### Exercise
From the first line to the last, repeat the records exactly and skip the pictures.

===== Task material =====

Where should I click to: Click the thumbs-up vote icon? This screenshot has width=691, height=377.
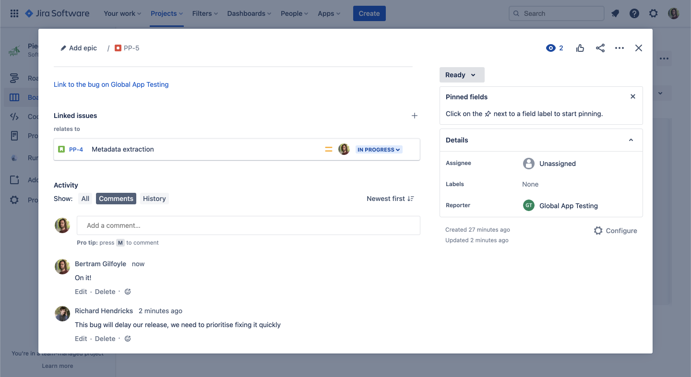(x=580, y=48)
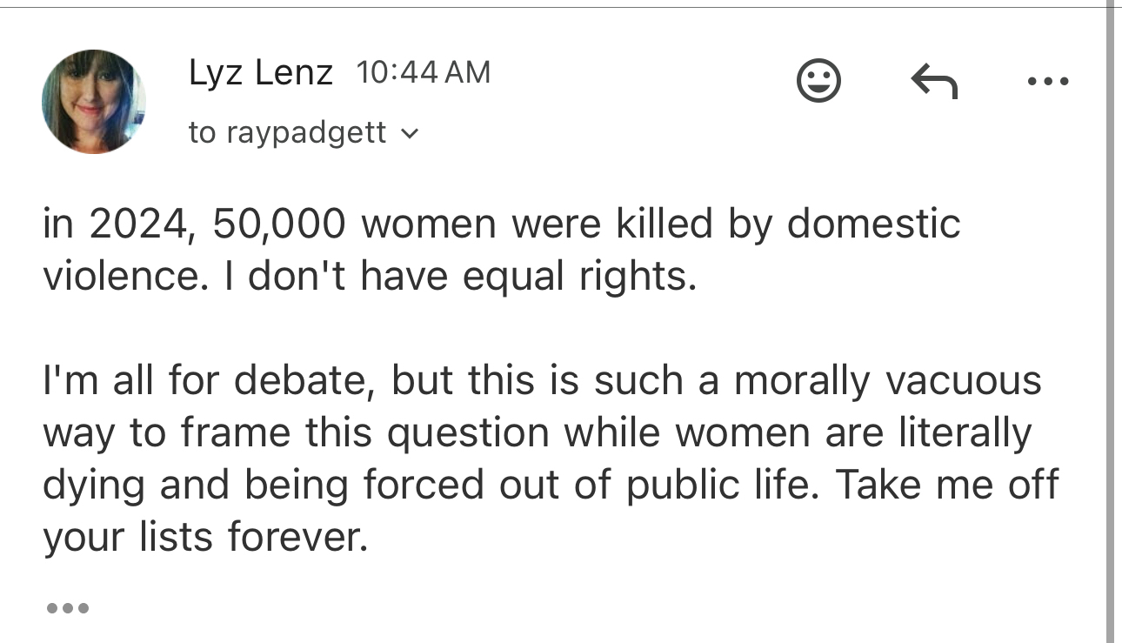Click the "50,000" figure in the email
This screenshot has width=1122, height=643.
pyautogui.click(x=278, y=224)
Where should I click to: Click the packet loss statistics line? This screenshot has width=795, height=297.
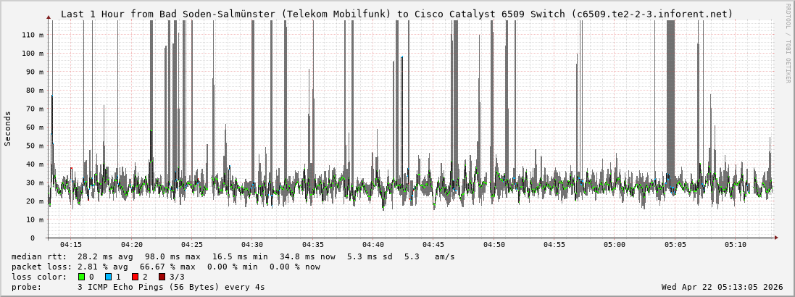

=====

### Written response
Where should I click to: Click the thumbs-up vote icon? This screenshot has width=691, height=377.
(x=580, y=48)
Click the "50,000" figure in the email
This screenshot has width=1122, height=643.
pyautogui.click(x=278, y=224)
Where should I click to: Click the packet loss statistics line? This screenshot has width=795, height=297.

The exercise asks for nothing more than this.